Task brief: Across the entries below, how many lines include "computer"? Give the number and nothing else.

[Dataset entries]
....................

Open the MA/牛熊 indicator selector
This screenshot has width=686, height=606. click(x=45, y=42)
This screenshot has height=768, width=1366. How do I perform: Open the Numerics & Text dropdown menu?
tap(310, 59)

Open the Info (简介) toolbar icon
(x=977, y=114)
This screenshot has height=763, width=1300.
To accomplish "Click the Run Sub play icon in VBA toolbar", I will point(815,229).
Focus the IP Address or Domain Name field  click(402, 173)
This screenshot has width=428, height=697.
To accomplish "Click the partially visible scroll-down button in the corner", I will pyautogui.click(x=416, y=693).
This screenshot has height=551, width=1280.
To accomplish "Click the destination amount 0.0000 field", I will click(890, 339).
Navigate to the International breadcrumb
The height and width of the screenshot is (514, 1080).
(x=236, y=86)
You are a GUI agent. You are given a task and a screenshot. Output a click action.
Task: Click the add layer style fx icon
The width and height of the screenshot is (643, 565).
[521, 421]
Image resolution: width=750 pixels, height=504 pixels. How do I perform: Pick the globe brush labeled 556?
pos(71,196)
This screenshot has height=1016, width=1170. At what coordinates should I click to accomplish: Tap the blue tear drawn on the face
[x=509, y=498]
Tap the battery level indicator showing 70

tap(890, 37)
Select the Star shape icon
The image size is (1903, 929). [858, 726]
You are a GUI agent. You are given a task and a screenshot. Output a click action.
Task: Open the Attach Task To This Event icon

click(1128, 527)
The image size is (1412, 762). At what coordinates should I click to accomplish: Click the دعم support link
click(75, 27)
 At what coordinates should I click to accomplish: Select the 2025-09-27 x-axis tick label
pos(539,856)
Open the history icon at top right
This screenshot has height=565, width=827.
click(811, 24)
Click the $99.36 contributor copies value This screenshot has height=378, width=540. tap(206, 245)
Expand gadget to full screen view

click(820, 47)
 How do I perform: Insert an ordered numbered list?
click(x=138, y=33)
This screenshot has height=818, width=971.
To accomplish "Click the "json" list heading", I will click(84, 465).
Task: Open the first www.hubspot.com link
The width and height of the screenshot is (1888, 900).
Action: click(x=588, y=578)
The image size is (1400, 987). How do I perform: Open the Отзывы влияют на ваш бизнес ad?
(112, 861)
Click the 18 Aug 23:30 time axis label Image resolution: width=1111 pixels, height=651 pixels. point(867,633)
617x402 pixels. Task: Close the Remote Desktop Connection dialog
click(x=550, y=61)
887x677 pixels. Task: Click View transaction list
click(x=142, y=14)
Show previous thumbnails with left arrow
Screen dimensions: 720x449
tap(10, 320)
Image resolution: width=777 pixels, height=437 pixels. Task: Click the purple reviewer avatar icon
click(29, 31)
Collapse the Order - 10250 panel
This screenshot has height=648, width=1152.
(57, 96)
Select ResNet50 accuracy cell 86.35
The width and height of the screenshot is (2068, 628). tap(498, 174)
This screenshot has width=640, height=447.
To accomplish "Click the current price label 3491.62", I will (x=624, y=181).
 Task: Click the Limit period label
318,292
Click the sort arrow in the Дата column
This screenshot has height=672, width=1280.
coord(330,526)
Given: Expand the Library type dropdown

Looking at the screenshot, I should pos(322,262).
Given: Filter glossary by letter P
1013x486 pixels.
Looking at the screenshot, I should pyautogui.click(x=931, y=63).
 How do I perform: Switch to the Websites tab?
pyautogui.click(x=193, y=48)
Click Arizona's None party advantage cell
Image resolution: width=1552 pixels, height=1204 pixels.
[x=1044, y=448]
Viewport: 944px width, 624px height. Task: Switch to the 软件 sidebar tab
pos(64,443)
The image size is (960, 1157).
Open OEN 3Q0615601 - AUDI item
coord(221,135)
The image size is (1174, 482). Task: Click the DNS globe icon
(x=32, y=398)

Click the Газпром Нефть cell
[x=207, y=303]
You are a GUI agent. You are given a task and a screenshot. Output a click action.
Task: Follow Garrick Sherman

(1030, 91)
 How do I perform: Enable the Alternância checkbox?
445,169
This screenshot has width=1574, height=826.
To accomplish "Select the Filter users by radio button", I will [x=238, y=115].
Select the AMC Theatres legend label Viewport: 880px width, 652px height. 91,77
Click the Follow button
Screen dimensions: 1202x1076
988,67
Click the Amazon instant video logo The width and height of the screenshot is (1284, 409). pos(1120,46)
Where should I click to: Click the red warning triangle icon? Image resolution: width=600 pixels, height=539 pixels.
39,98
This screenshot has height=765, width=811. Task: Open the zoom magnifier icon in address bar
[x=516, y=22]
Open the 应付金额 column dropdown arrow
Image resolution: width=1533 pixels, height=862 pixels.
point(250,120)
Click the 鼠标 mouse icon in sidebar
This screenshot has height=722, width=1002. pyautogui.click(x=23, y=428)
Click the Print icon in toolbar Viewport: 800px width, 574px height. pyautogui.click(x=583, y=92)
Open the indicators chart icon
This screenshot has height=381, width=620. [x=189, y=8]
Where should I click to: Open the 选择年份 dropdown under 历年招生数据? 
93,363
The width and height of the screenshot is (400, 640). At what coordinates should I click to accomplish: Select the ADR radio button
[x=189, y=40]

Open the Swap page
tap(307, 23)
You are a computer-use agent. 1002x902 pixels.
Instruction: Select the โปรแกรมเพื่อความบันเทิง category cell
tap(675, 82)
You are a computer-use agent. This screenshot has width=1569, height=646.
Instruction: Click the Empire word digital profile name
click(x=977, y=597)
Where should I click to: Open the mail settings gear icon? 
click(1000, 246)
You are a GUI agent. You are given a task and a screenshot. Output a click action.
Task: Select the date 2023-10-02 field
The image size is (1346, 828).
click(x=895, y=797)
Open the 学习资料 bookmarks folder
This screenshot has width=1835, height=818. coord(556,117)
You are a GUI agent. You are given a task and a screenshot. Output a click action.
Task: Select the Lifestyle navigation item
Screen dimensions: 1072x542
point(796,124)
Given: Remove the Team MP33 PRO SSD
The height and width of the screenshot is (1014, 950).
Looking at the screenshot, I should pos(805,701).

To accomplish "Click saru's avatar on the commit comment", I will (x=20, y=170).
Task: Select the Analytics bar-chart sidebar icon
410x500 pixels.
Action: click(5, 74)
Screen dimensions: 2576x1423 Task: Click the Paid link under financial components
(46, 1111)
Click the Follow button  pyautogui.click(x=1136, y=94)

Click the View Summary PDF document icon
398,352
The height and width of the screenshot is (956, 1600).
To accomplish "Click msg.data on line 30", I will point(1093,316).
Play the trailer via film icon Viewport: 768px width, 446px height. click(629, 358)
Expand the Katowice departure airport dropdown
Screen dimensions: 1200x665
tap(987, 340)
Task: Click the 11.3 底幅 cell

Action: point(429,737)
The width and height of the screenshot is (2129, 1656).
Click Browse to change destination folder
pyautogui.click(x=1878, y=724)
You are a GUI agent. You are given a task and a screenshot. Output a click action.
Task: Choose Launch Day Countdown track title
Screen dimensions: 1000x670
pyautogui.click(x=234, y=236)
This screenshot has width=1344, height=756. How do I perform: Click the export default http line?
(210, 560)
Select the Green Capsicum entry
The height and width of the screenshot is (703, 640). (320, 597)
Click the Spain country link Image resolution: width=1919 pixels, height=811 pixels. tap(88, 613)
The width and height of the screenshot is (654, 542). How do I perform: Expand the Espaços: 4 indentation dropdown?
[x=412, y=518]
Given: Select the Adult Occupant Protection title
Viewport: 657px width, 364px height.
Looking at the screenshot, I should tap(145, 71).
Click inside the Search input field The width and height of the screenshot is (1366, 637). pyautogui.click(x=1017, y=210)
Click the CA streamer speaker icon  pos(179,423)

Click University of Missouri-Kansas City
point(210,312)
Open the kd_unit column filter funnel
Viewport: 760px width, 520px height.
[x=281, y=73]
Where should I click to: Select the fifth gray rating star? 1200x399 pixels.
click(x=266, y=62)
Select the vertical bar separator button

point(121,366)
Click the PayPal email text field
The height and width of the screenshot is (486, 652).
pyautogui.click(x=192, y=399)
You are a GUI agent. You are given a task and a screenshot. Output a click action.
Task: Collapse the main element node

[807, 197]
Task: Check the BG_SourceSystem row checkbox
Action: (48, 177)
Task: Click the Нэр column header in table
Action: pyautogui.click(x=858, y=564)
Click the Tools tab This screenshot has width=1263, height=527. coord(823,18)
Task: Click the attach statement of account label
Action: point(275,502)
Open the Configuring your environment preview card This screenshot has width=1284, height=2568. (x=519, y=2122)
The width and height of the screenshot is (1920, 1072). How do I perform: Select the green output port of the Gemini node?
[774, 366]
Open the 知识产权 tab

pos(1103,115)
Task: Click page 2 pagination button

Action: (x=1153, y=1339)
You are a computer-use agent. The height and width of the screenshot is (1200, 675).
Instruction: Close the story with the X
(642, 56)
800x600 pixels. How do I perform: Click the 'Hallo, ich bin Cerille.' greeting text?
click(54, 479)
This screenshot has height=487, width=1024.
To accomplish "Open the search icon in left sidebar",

....................

Exercise output: 3